John’s net income is $32,000. He calculates 3% of that amount, which is $960. Because the result is less than $2,834, he subtracts $960 from $18,500. The difference is $17,540, which is the amount he can claim on his tax return.

Jane’s net income is $48,000. She calculates 3% of that amount, which is $1,440. She subtracts $1,440 from $18,500. The difference is $17,060, which is the amount she can claim on her return.

In this case, John should claim all the expenses for Jane and himself on line 33099.

Documents Required

When you file your tax return, you do not need to send any supporting documents to CRA, but you must keep the following in case CRA requests to review them later:

  • Receipts – Receipts must show the name of the company or individual the expense was paid to.
  • Prescription – Some expenses require a prescription from your medical practioner to support your claim.
  • Certification in writing – Some expenses require a certification from your medical practioner.

Provincial Tax Credits

Depending on what province you live in, there are also provincial tax credits you should be aware of. These credits are typically used in lieu of government funded programs, like the ones in Ontario and Quebec.

Manitoba:

Manitoba offers the Fertility Treatment Tax Credit, which allows you to claim 40% of the cost of fertility treatments provided in Manitoba:

  • Maximum of $40,000 in eligible costs, meaning maximum credit of $16,000, annually (limits doubled in 2024)
  • Either spouse can claim the credit, however it cannot be split between spouses
  • Costs must be incurred in Manitoba
  • Travel and associated costs are not eligible
  • The credit is refundable — you receive it even if you owe no tax

Nova Scotia:

Nova Scotia offers the Nova Scotia Fertility and Surrogacy Rebate, which allows you to claim 40% of the cost of fertility treatments and surrogacy costs:

  • Maximum of $20,000 in eligible costs, meaning maximum credit of $8,000, annually
  • This credit is new, so it is not yet included in the typical tax return forms, you must first file your income tax return, then apply for the credit online.

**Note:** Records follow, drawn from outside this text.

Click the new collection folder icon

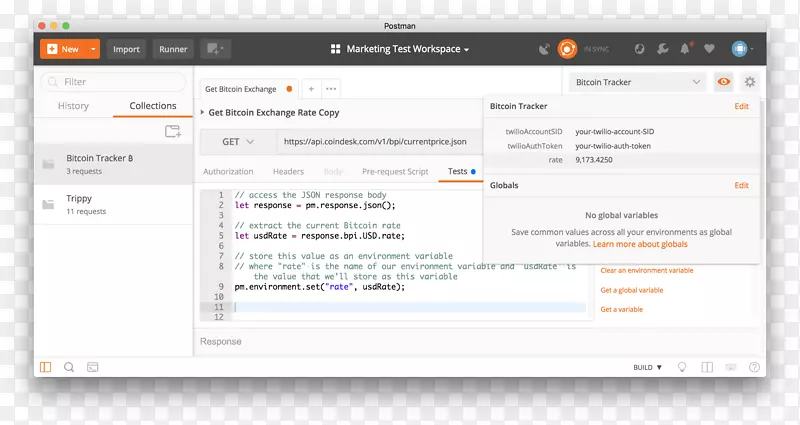point(173,131)
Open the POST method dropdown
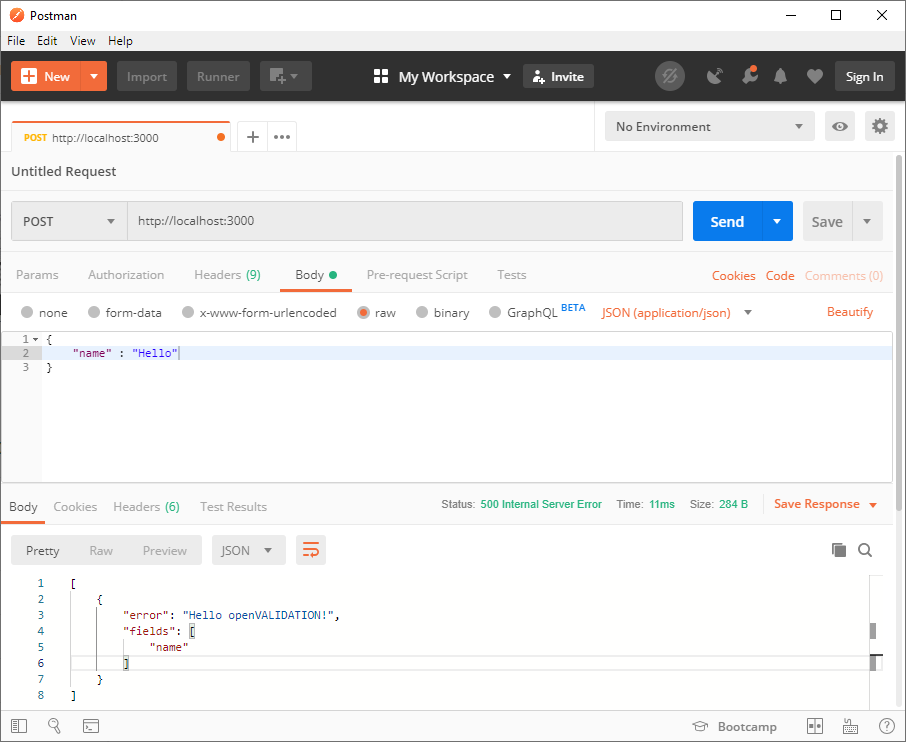The height and width of the screenshot is (742, 906). pos(68,221)
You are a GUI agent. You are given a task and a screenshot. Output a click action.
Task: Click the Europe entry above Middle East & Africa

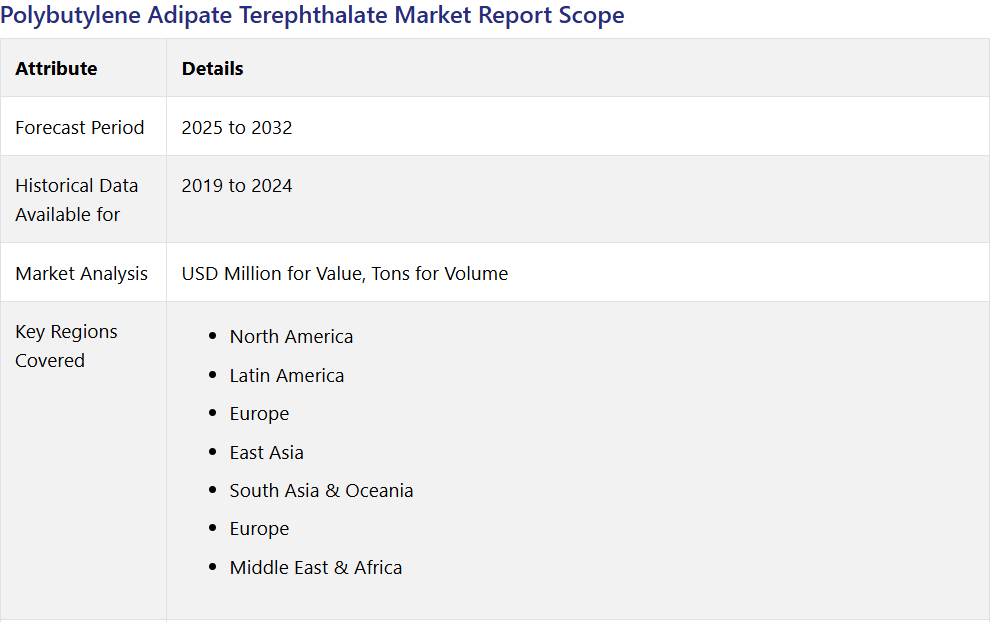(259, 528)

Ontario, Quebec, Prince Edward Island, Newfoundland and Labrador and New Brunswick: Governments directly fund certain treatments instead of offering tax credits or providing funding through grant programs to cover some fertility expenses.

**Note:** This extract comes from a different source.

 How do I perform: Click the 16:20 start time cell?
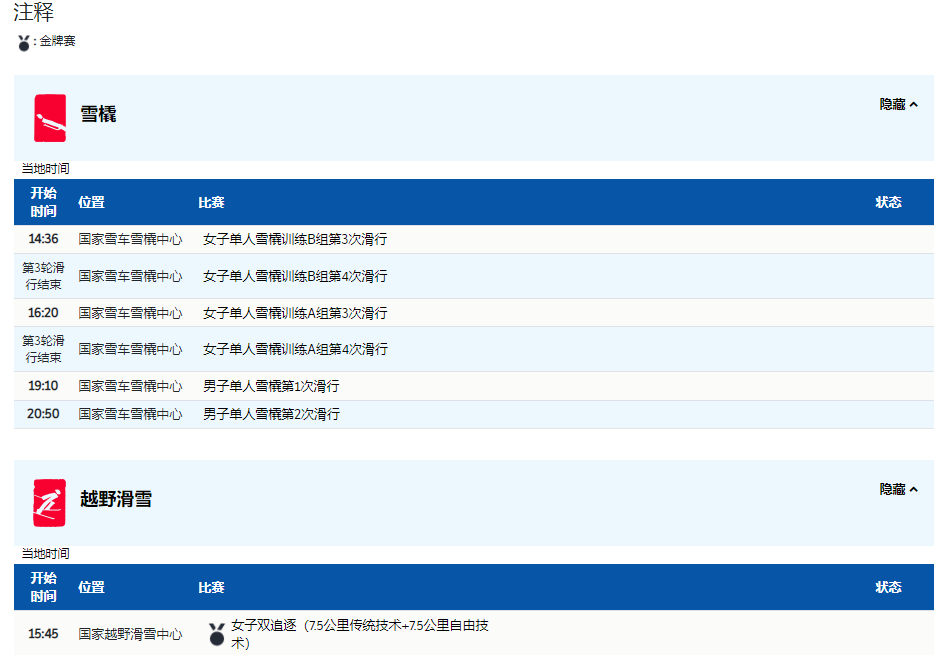click(43, 313)
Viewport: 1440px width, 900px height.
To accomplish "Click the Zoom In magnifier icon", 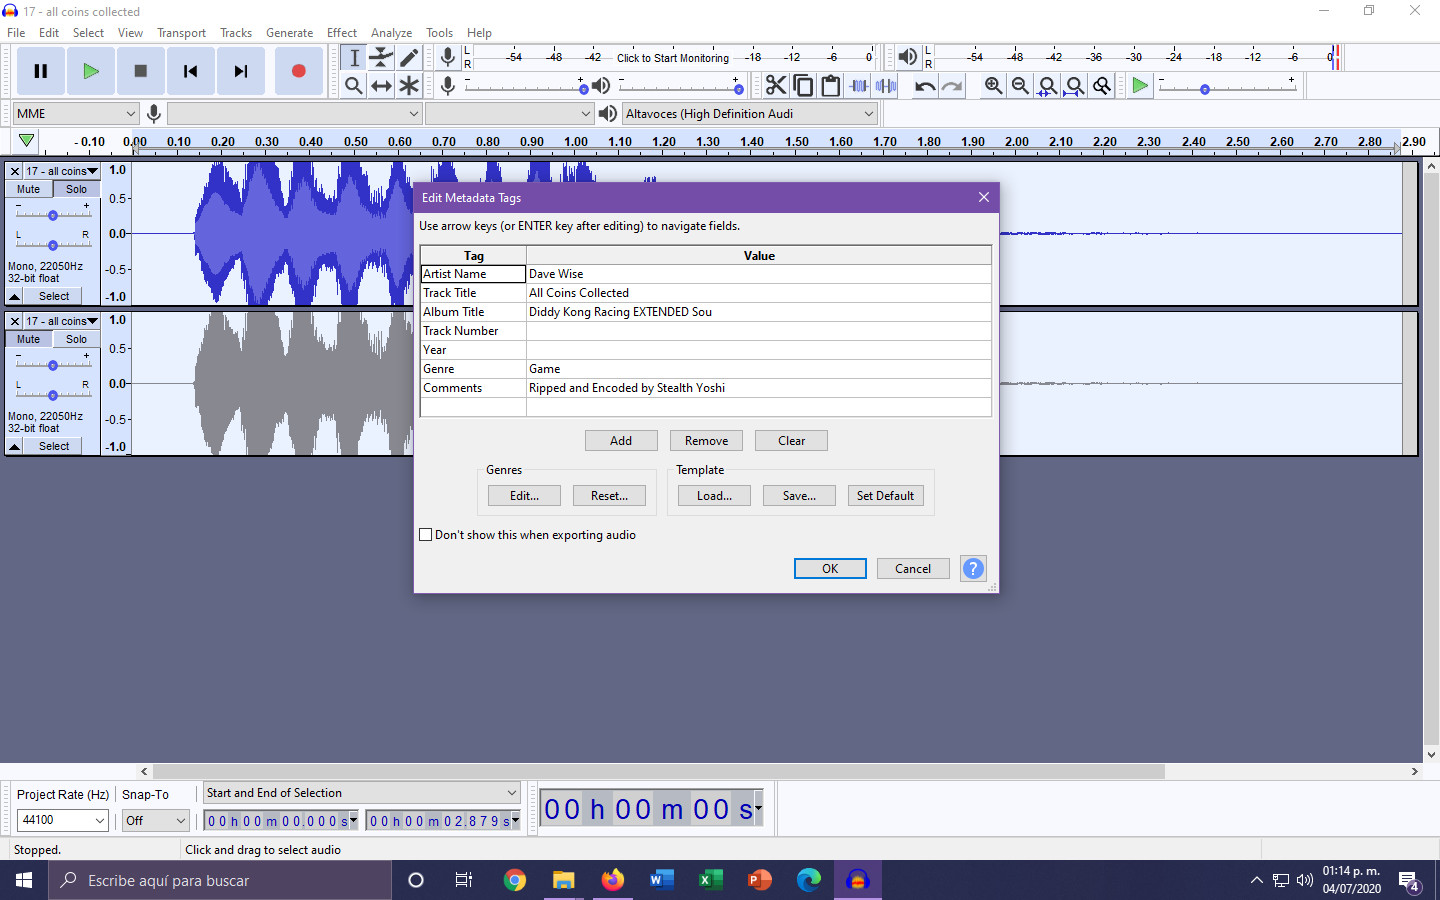I will point(992,85).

Alberta, Nunavut, and Northwest Territories: These provinces and territories do not currently offer additional fertility tax credits or government-funded treatment. BC, Saskatchewan, and Yukon have introduced programs — see the provincial details below.

Tips for Maximizing Tax Credits:

  • Stay organized: Start a detailed spreadsheet that tracks all your costs incurred (include the date incurred, provider, amount, and a description). Take photos of all your receipts and store them electronically.
  • Use tax software: Using tax software like Turbotax will automatically calculate the amount you can claim and tell you how to optimize your credits by applying them to the right spouse.
  • Consult the CRA if you have questions: Contrary to popular belief, calling the CRA is often a great source of information. Recommend calling outside of peak months (i.e. not between February-April) and the wait time is usually short.